Shares of Rightside rose over 4% today to close at $8.87 a share after hitting an intraday high of $9.13
Rightside traded a low as $7.32 last week but rebounded quickly in what still is a horrible 2016 for the stock market.
According to Yahoo the company has 250 employees.
Domain Observer says
Boys and girls, don’t try to be employed by somebody.
Wendy Bower says
Mismanagement at the highest level as usual. Change of management is needed.
Thomas says
and so it begins..
cowabunga says
What begins? 250 staff to run 40 tld’s? They are bloated. Unnecessary amount of staff.
M. Menius says
This makes sense. Salaries are often the greatest overhead of any business. Longevity is directly tied to careful management of costs.
Frank Michlick says
250 people to run the TLDs, the tech for the Donuts TLDs, Namejet, name.com, eNom, BulkRegister etc.
BT says
I think this is a healthy progression. The boys and girls who “delivered” get to stay
thelegendaryjp says
6% is nothing from 250, so they trimmed the fat. Not like they employed 100,000 people.
Domainer Extraordinaire says
When you stop getting paid to run up other bidders there is less money to go around.
Meyer says
Maybe, get rid of one person in a top management position to save the jobs of 15 people who probably really need the job who have families to feed and a mortgage to pay.
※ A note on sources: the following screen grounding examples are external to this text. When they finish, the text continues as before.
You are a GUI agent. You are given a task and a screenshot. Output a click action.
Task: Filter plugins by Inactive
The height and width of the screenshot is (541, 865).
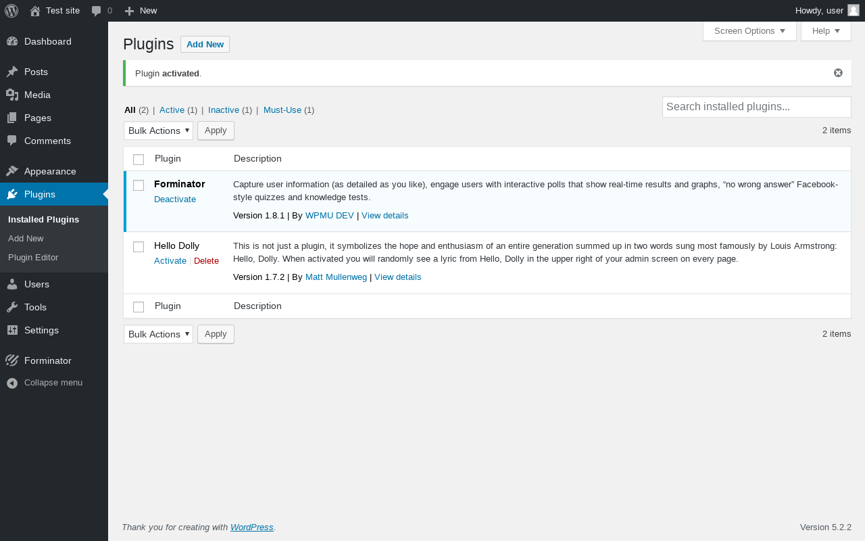pyautogui.click(x=224, y=110)
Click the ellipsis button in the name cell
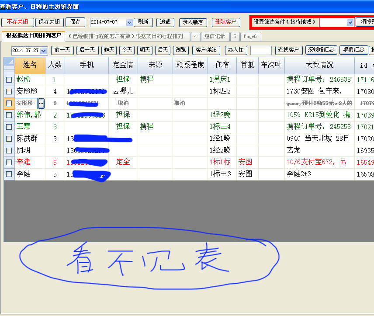The height and width of the screenshot is (316, 374). click(x=42, y=104)
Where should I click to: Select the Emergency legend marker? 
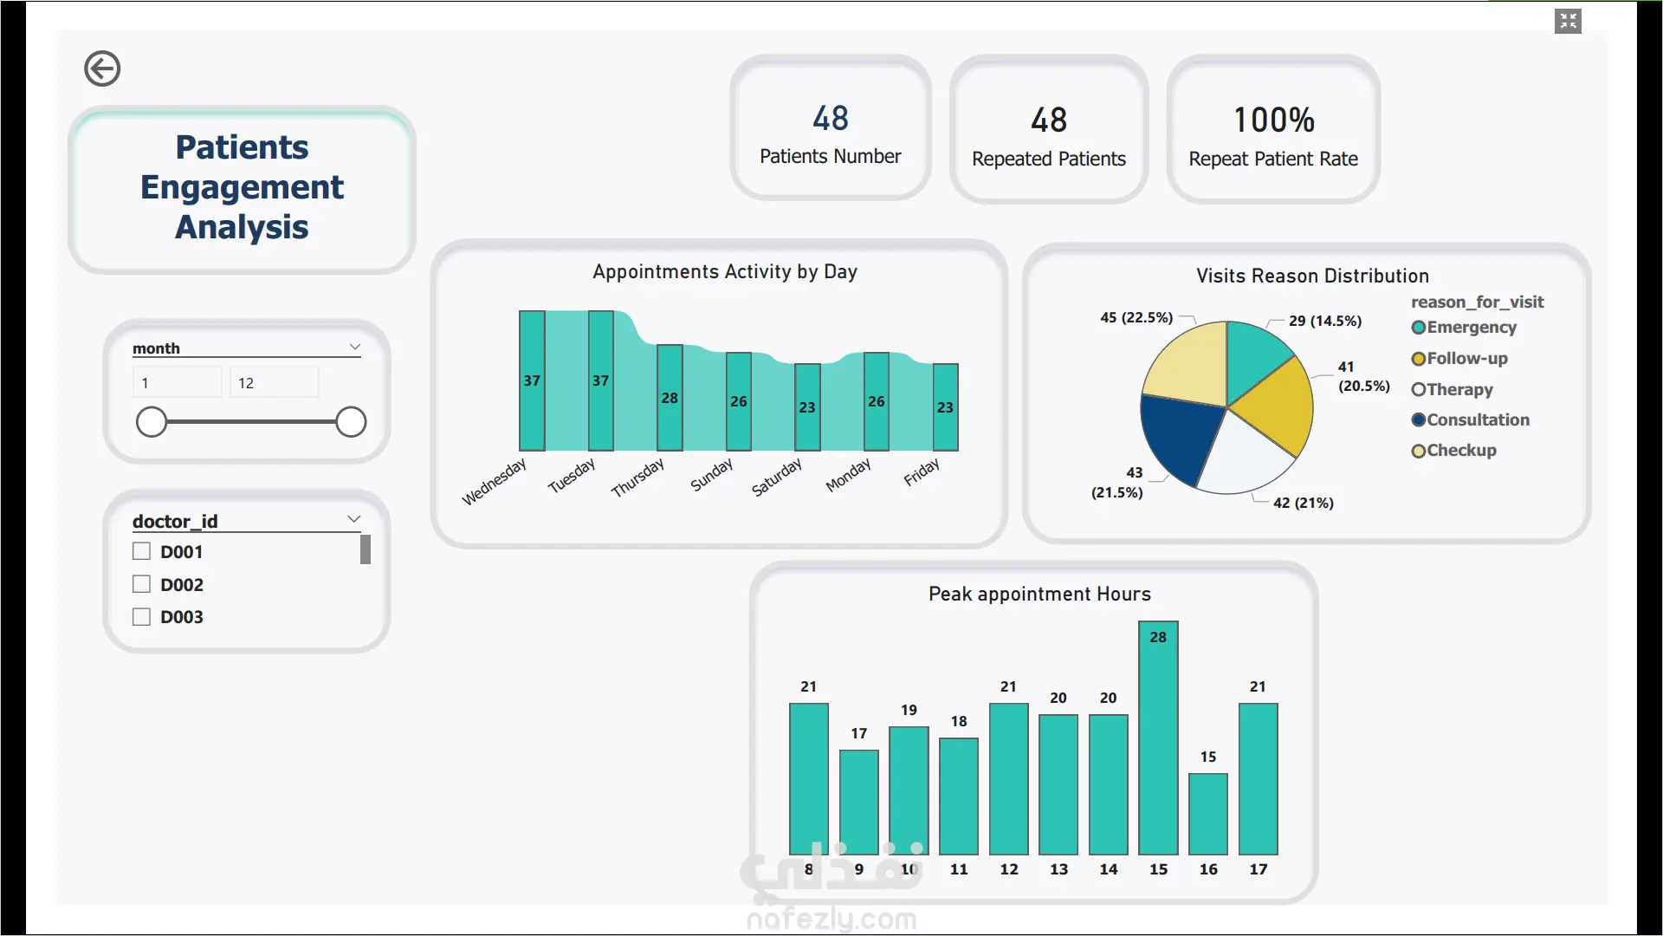pos(1419,328)
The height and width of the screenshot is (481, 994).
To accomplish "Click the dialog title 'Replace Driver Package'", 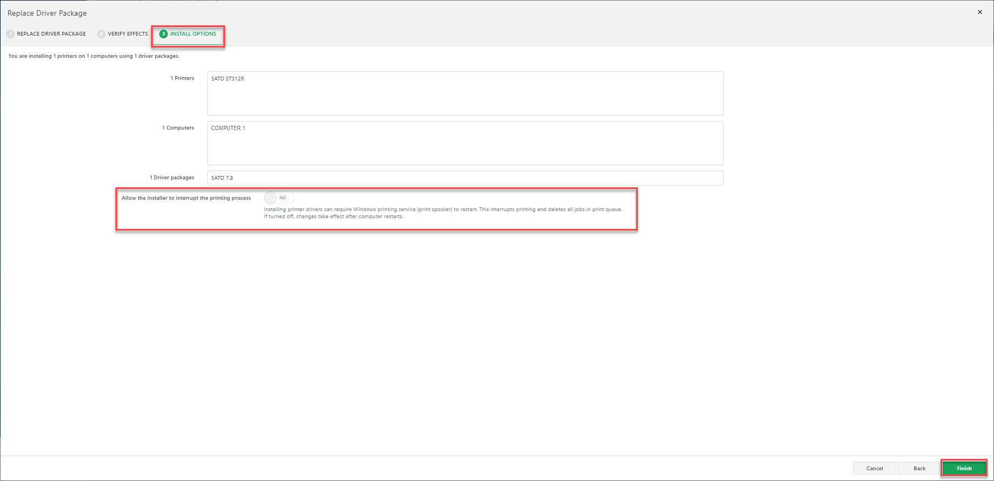I will point(47,13).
But, we know top management would not do that.
thelegendaryjp says
This is a business, they make business calls (hopefully) not a charity.
What good is freeing up one spot to save 15 if the revenue decreases? What if that 1 spot was crucial. I can appreciate your good heart but it does not translate in business all the time.
Meyer says
I was just offering another option which top management avoids.
And, if you look at some/many public companies, top management tends to be bloated.
steve says
I know shareholders usually welcome layoffs and cuts. Business as usual. Stocks rise.
I try to look behind the numbers. There are real people there. With families to support. I hope these folks can find new jobs soon. Not easy finding employment, unless you have amazing skills in tech, healthcare, or finance.
Ryan says
This is a poorly managed company. During the GTLD rollout, their platform was an epic fail, I tried to let them know about huge issues about failing to place EAP via ENOM, and how their whole platform was a mess, they could care less. The old we will let someone know about it, now get lost, I got to go on my break.
With all these moving parts, this could be a great company, alignment with China, they could have done something great.
I always thought they had the wrong CEO for this company. Nothing is going to change, will just buy them a few more cheese platters, and maybe another year.
Company is under performing big time.
Itsmeyall says
Lay offs suck this not just some percent or figure …were talking about peoples lives and families here.